-------- Records supplied --------
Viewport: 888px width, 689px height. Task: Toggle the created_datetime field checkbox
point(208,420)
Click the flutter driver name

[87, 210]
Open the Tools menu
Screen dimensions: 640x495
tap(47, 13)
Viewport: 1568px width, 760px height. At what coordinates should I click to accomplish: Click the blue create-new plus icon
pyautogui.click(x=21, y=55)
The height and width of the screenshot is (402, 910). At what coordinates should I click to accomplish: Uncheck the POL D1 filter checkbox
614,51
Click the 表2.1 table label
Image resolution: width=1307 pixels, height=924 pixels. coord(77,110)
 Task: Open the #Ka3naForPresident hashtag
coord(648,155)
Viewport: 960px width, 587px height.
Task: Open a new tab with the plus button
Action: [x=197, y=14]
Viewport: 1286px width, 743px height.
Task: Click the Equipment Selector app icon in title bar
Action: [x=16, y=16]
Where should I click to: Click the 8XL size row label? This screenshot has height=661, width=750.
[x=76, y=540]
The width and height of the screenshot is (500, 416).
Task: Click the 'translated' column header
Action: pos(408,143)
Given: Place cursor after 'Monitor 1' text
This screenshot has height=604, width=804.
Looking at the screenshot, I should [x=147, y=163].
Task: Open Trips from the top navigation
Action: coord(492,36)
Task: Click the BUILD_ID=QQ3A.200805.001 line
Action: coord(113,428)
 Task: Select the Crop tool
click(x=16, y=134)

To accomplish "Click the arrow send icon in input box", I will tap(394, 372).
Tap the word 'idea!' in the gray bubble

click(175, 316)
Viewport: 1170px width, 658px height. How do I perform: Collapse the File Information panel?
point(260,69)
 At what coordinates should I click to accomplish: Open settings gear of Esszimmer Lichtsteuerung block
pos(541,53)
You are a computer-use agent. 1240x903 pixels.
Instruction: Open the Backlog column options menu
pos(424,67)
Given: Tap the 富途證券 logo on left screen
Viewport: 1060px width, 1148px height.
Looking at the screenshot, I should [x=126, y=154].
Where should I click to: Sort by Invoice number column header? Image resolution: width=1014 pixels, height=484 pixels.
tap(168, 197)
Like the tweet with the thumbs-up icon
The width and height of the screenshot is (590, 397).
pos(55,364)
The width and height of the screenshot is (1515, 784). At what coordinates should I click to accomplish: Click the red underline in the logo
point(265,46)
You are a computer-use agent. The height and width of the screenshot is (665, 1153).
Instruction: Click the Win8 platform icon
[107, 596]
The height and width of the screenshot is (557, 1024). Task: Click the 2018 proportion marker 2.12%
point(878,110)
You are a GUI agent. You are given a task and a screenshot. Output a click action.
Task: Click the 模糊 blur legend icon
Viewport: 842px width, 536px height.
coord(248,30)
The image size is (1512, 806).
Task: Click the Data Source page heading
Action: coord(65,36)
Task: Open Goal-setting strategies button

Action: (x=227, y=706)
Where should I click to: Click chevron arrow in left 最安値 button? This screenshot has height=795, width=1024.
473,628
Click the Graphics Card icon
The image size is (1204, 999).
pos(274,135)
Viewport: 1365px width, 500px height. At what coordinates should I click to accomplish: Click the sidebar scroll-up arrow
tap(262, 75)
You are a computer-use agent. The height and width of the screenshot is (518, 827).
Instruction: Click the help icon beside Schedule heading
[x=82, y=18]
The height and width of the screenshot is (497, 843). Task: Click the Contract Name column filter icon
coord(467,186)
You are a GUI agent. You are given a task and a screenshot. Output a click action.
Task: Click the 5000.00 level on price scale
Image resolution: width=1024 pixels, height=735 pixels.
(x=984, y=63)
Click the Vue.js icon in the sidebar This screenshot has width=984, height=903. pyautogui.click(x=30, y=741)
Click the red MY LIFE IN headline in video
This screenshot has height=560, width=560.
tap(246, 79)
--------
• **Required action**
Going down the listing above, begin printing at the line with "The width and height of the screenshot is (590, 397)." and finish with the line with "Task: Click the 模糊 blur legend icon", exactly as they appear.

• **Reply to the task**
The width and height of the screenshot is (590, 397).
pos(55,364)
The width and height of the screenshot is (1515, 784). At what coordinates should I click to accomplish: Click the red underline in the logo
point(265,46)
You are a computer-use agent. The height and width of the screenshot is (665, 1153).
Instruction: Click the Win8 platform icon
[107, 596]
The height and width of the screenshot is (557, 1024). Task: Click the 2018 proportion marker 2.12%
point(878,110)
You are a GUI agent. You are given a task and a screenshot. Output a click action.
Task: Click the 模糊 blur legend icon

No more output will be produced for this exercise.